Watch episode 4 of PwC Tax Talks:
Key statements:
- Almost no developed country applies such a tax. And all because the size of turnover does not mean high profitability.
- The International Monetary Fund, during the last evaluation mission, recommended the Romanian government to think carefully about the necessity and usefulness of such a measure, in fact recommending its revision.
- starting in 2024, companies paying income tax above the €50 million turnover threshold will also calculate this minimum tax at each income tax period. If the minimum tax is higher than the corporate tax, taxpayers will pay the minimum tax.
- We have three categories of taxpayers subject to this new tax: general companies, financial institutions and oil and gas companies. For ordinary companies, we have a percentage of 1% applied to the calculation base, which starts from the total revenue of the company. Be careful here! This is called turnover tax, but technically we do not mean turnover calculated according to accounting rules. In banks, the settlement system is a little different, we have a clear time limit, namely 2% until 2025, that is, for two years, after which 1% will apply from 2026. For oil and gas companies, we have a combination of both.
- As far as we understand, unofficial rules will no longer be published, but there is a great need for clarification. What do you mean? There are several unclear aspects, and I would mention here what is happening with the tax losses of the past. Are they considered used when we compare the income tax and this minimum tax?
- We defined other aspects as unclear. What happens to the exchange rate difference in the basis of the calculation, given that we are starting from the total income. And here a legislative inconsistency appears. In the case of tax groups, all members of the group will have to calculate the minimum turnover tax, check whether it is higher than the income tax.
- In certain discussions, representatives of the Ministry of Finance claim that, in principle, the minimum turnover tax should follow a logic similar to the tax on micro-companies. But let’s look specifically.

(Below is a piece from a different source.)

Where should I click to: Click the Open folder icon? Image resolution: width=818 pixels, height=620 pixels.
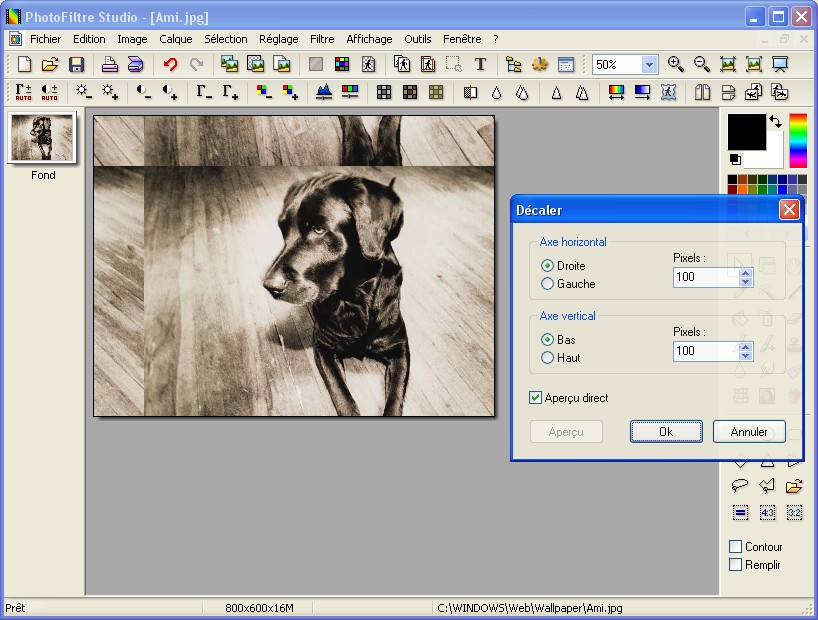[50, 65]
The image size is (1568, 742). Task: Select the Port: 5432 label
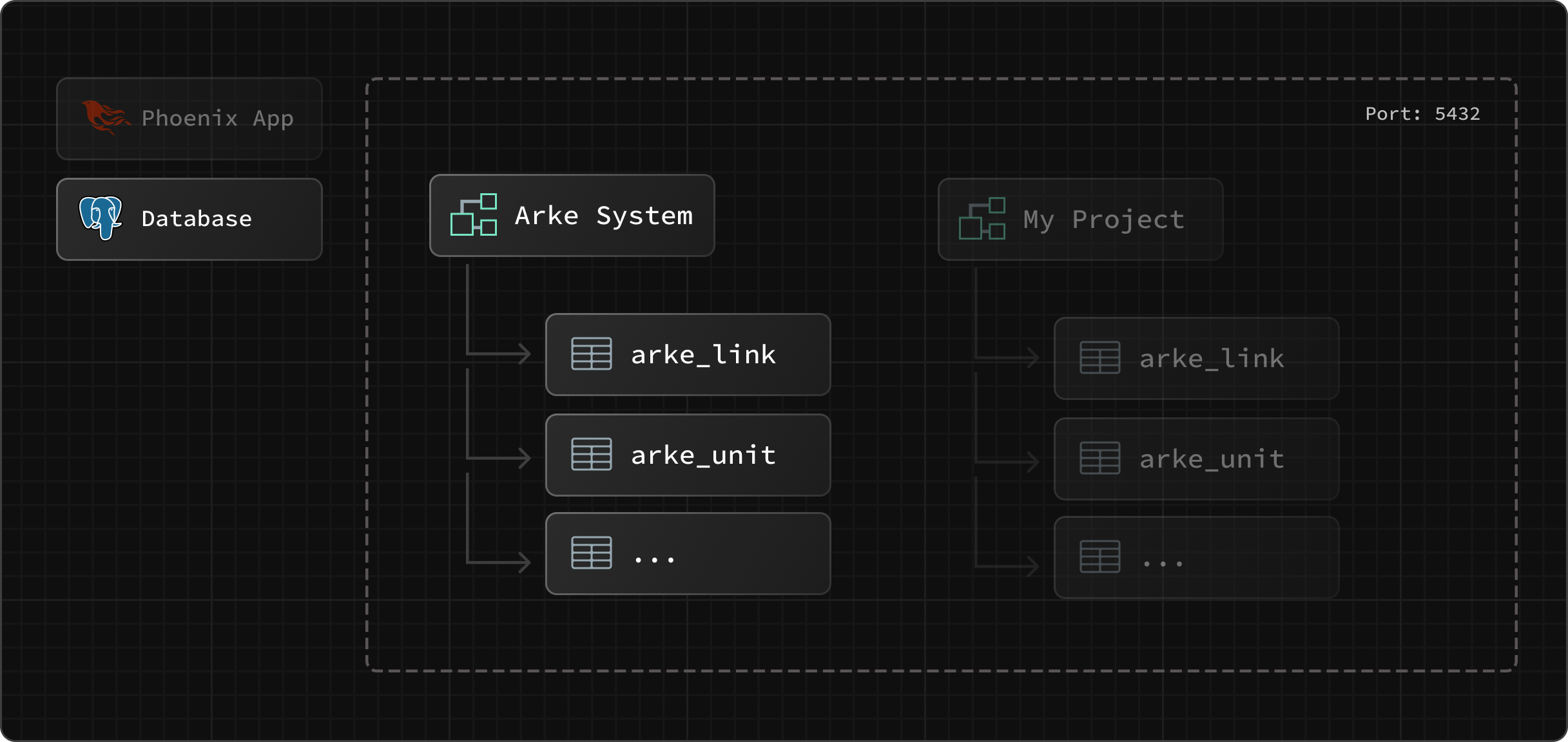coord(1422,114)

- This minimum sales tax is a new innovation of the Romanian governors. As we had the pole tax and others, we also had that famous Ordinance 114. Many measures were repealed in a short period of time because they did not have the expected effect.
Article supported by PwC Romania
Source: Hot News

Lori Barajas is an accomplished journalist, known for her insightful and thought-provoking writing on economy. She currently works as a writer at 247 news reel. With a passion for understanding the economy, Lori’s writing delves deep into the financial issues that matter most, providing readers with a unique perspective on current events.